Наконец, измученная и разбитая, она забылась тяжелым сном.
Утром Алтынай сама зашла к Нуркасыму Байбатырову. Он собирался уходить и собирал со стола какие-то бумаги. В конторе, кроме него, никого не было. В маленькой комнате воняло табачным дымом, накурено, воняло овчиной, сыромятиной, жженой бумагой. В этом краю до сих пор не делают форточек, любят дрова экономить.
В комнате стояли два стола. Большой, накрытый красным в чернильных пятнах сатином, принадлежал Нуркасыму.
Нуркасым, как провинившийся мальчишка, старался не смотреть на Алтынай, то и дело лез в грязный фанерный шкафчик, пряча свои никому не нужные бумаги. Алтынай показалось, что она все это видит впервые.
— Ну что скажешь? — вкрадчивым голосом спросил ее Нуркасым, отводя глаза. Потом снова старательно стал подбирать с полу измятые бумаги, просматривал и бросал в печь. И все никак не осмеливался посмотреть Алтынай в лицо.
«Господи, ведь ему только тридцать, а суетится, как семидесятилетний старик, грудь впалая, лопатки выпирают, волосы засаленные, грязные, согнулся в три погибели. Ну что я в нем нашла?!» — вдруг с болью подумала Алтынай.
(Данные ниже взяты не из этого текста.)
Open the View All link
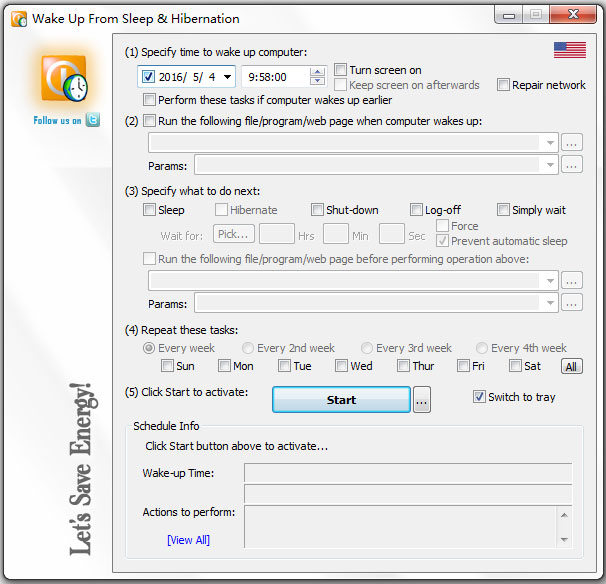The height and width of the screenshot is (584, 606). tap(188, 540)
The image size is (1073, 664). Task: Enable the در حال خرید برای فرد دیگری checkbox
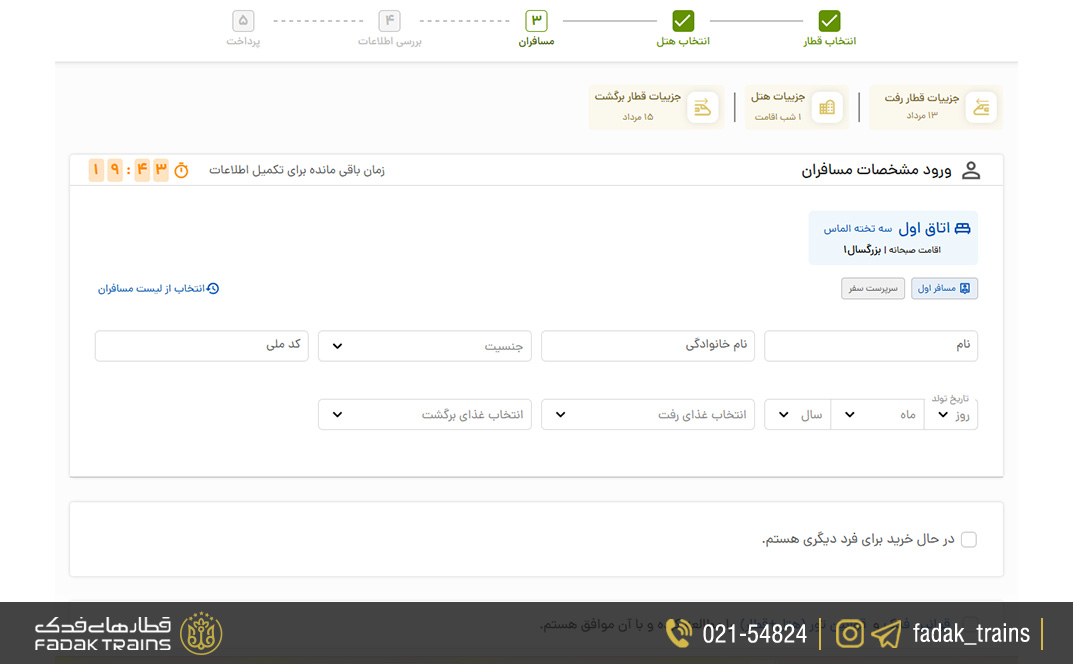point(968,539)
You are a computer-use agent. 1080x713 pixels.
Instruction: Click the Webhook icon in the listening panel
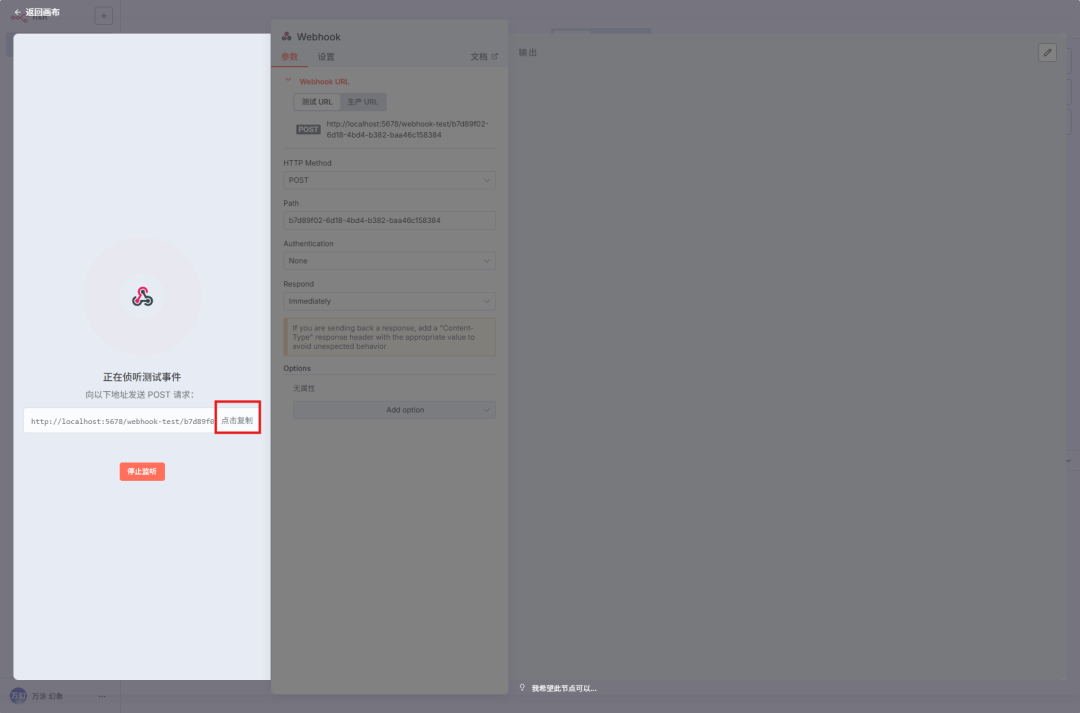coord(142,296)
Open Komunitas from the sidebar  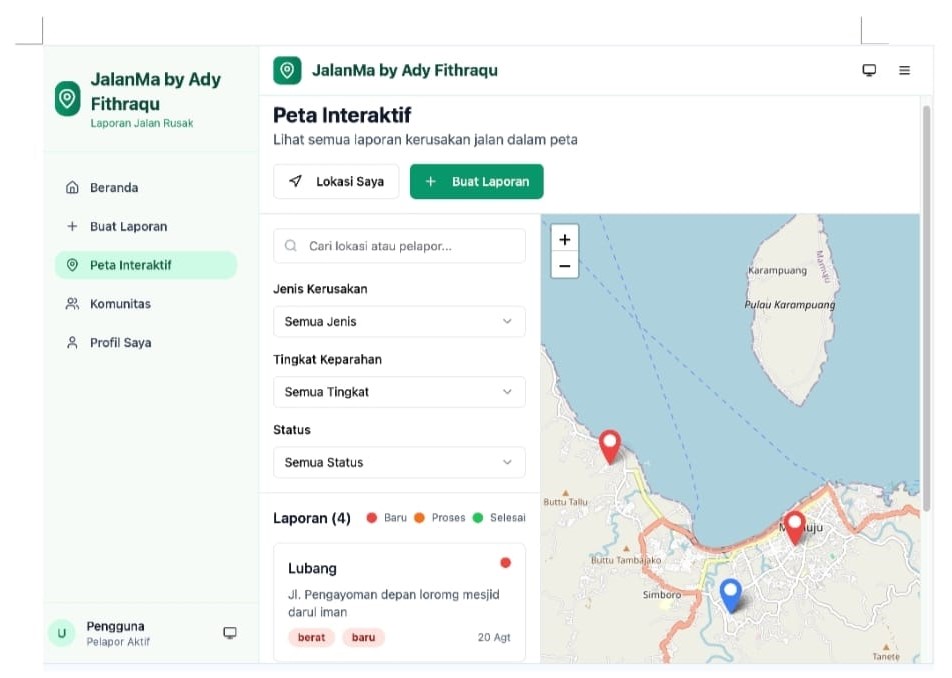point(120,304)
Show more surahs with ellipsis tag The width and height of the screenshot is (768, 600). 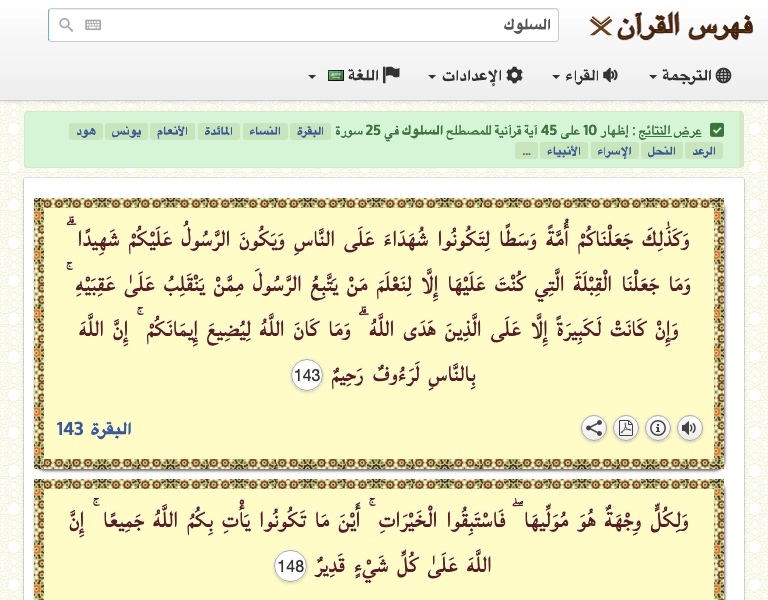coord(526,151)
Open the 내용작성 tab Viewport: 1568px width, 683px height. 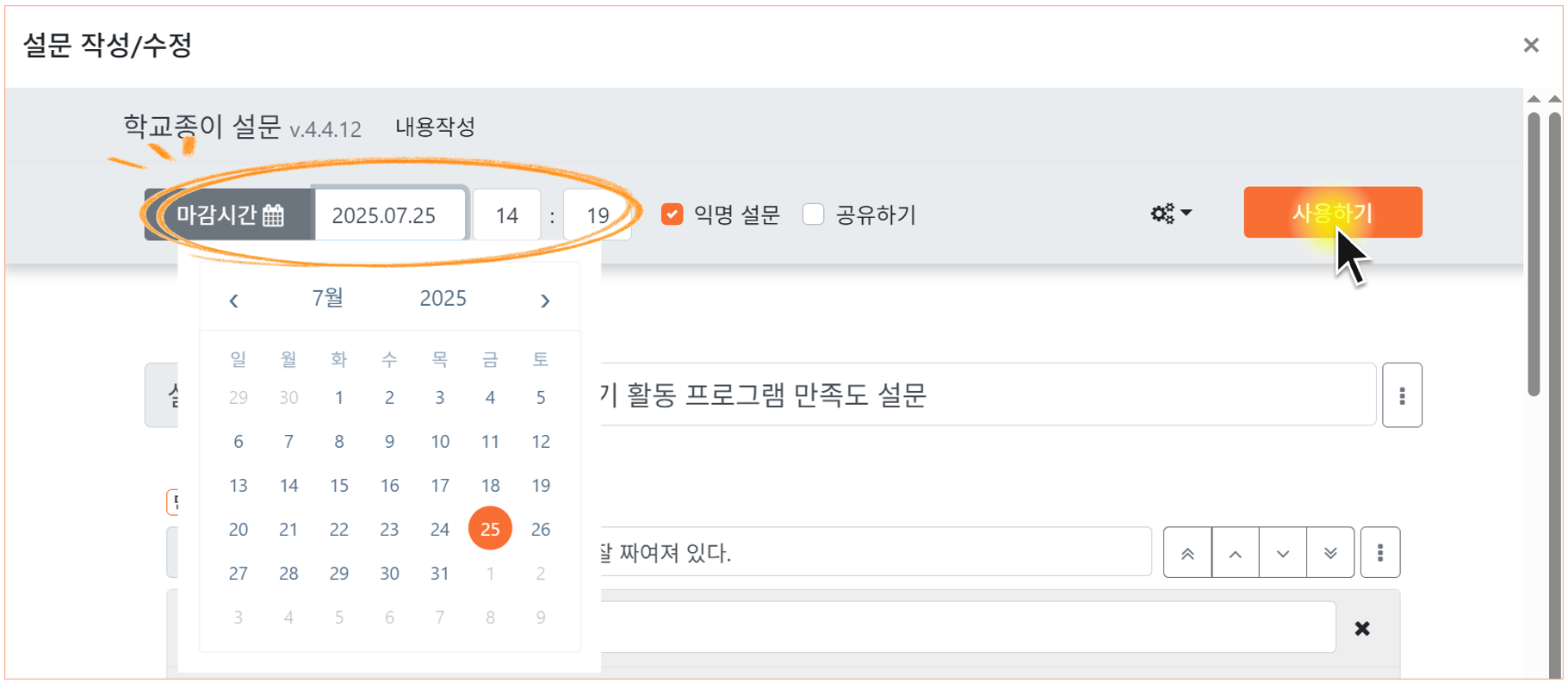click(435, 127)
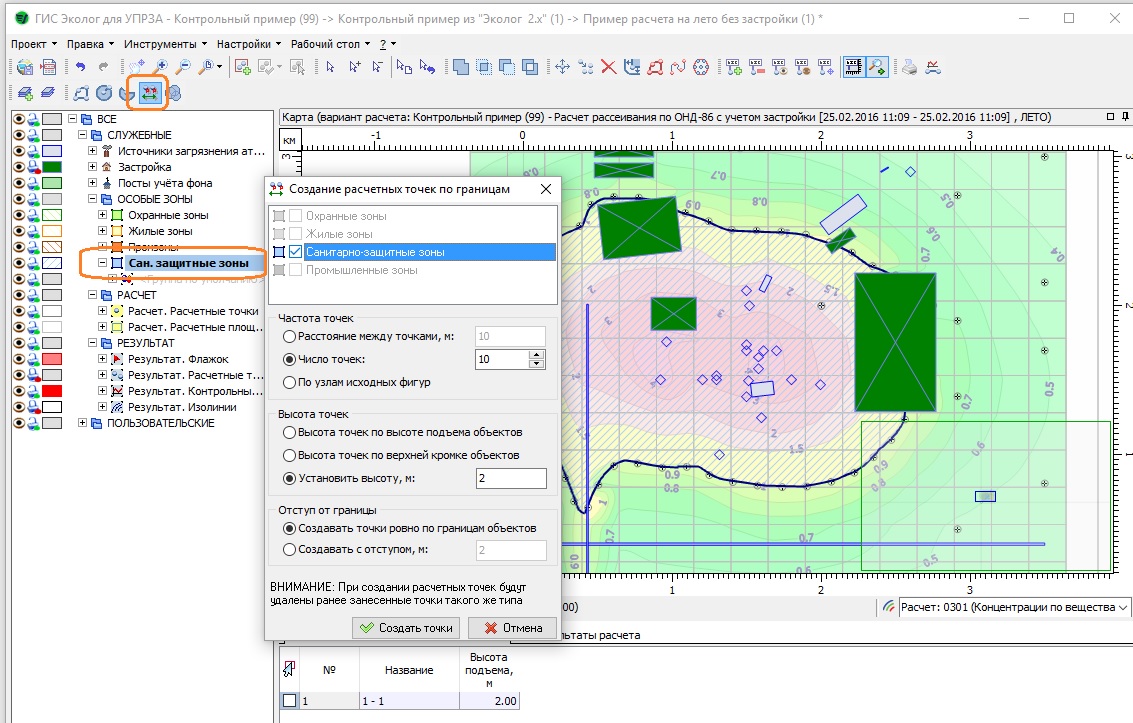
Task: Click the Отмена button
Action: (x=512, y=628)
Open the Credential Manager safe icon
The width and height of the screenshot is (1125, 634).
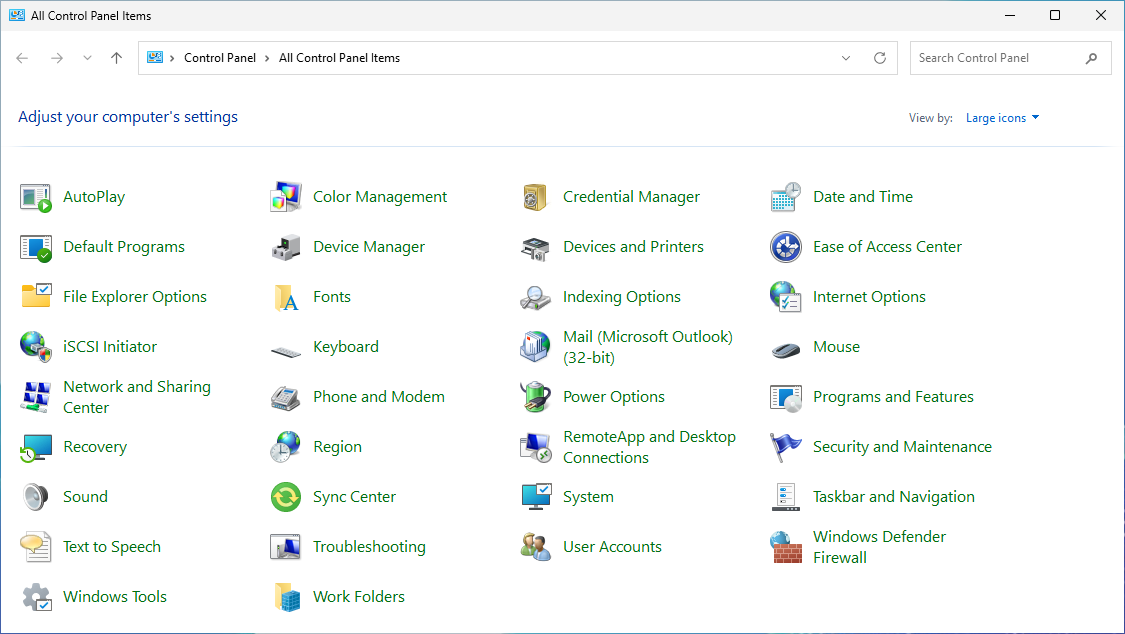click(536, 197)
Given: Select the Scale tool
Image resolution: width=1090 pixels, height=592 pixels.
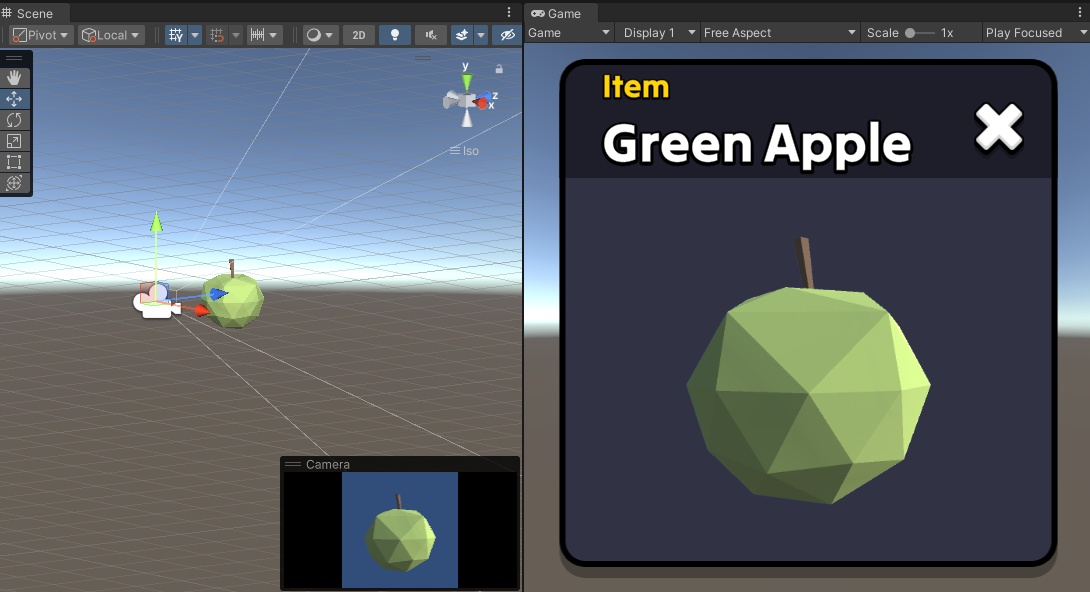Looking at the screenshot, I should tap(14, 141).
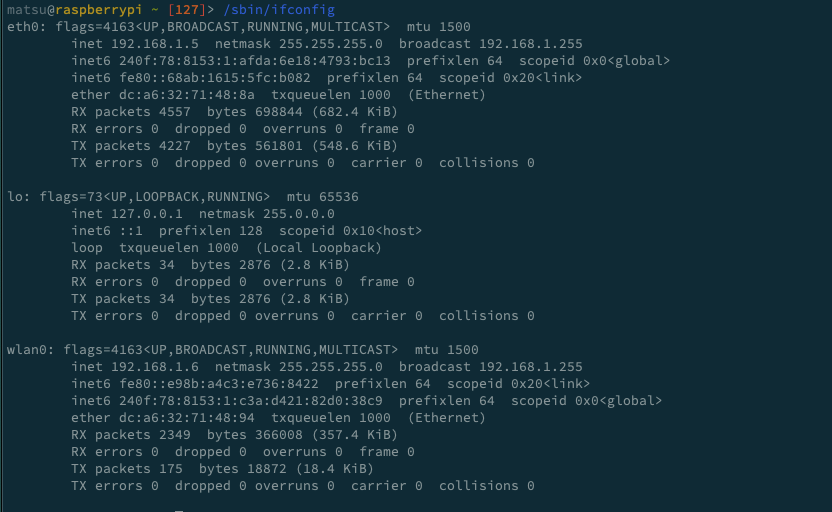Click the wlan0 TX bytes 18872 value

pos(267,468)
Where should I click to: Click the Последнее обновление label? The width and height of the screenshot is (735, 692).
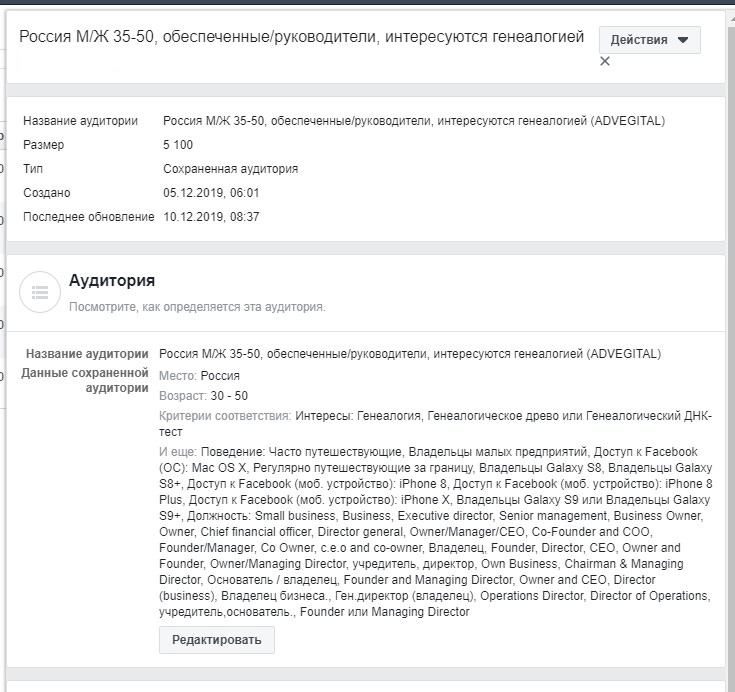88,216
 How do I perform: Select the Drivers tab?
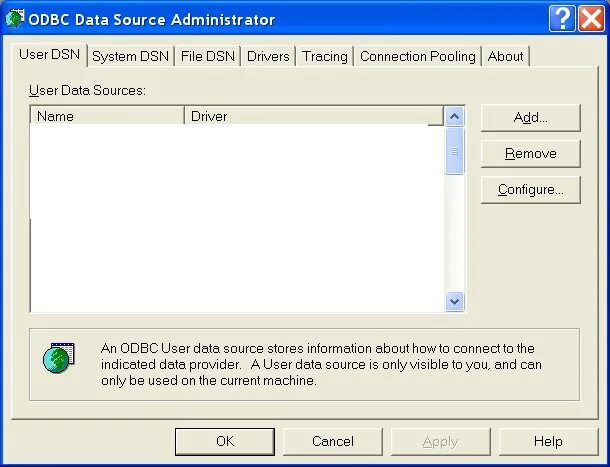point(268,57)
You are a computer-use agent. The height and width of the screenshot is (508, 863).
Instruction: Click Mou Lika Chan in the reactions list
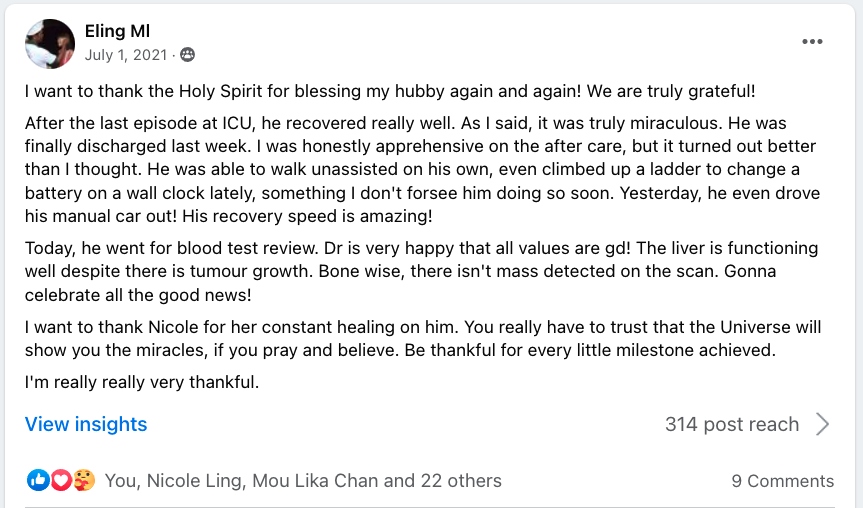[x=314, y=481]
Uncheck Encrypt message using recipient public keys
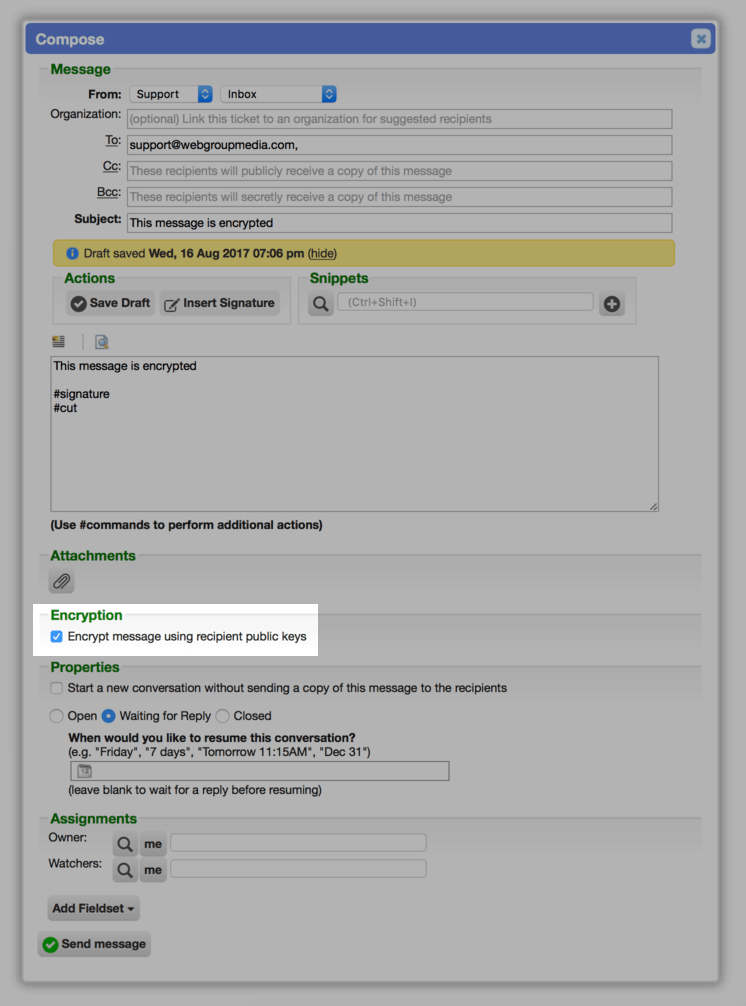The width and height of the screenshot is (746, 1006). [56, 636]
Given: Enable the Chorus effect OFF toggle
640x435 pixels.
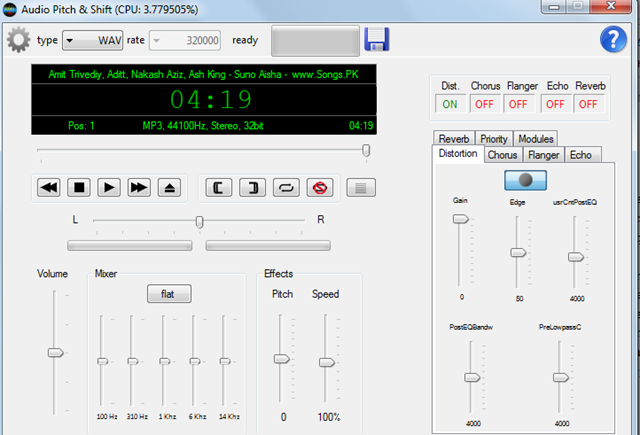Looking at the screenshot, I should point(484,103).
А Нуркасыму было не по себе.
— У тебя есть махорка? — спросил вдруг председатель.
Алтынай вынула из кармана большой кисет и вместе с газетой бросила на стол.
Нуркасым оторвал клочок от газеты и сделал большущую самокрутку. Алтынай изучающе-пристально следила за каждым его движением. Она как будто впервые заметила, что лицо у него костлявое, рябое, безбородое, нос мясистый и лоснящийся, а волосы… Конечно, другие мужчины тоже не лучше. Но до чего у Нуркасыма неприятные глаза! Красноватые и выпуклые, они никогда не смотрели прямо, а все время пугливо ускользали.
Алтынай тоже сделала самокрутку. Оба закурили от чадящей курносой лампы.
— Да ты садись, Алтынай, — спохватился Нуркасым.
Она села, расстегнула пуговицы полушубка и отбросила назад пуховый серый платок. На ней была еще телогрейка, стеганые мужские брюки, на ногах — черные валенки. Покрутила в руках камчу с короткой дузеновой рукояткой и как бы в шутку проговорила:
— Отхлестать бы тебя, чтоб от твоего суконного пальто остались одни ошметки!..
— Как хочешь, так и поступай: я давно уже в твоей власти…
— Болтун! Только и умеешь, что слюнявые слова говорить. Тряпка! Будь у тебя хоть капелька мужской гордости да порядочности, ты бы ни за что не допустил такого позора…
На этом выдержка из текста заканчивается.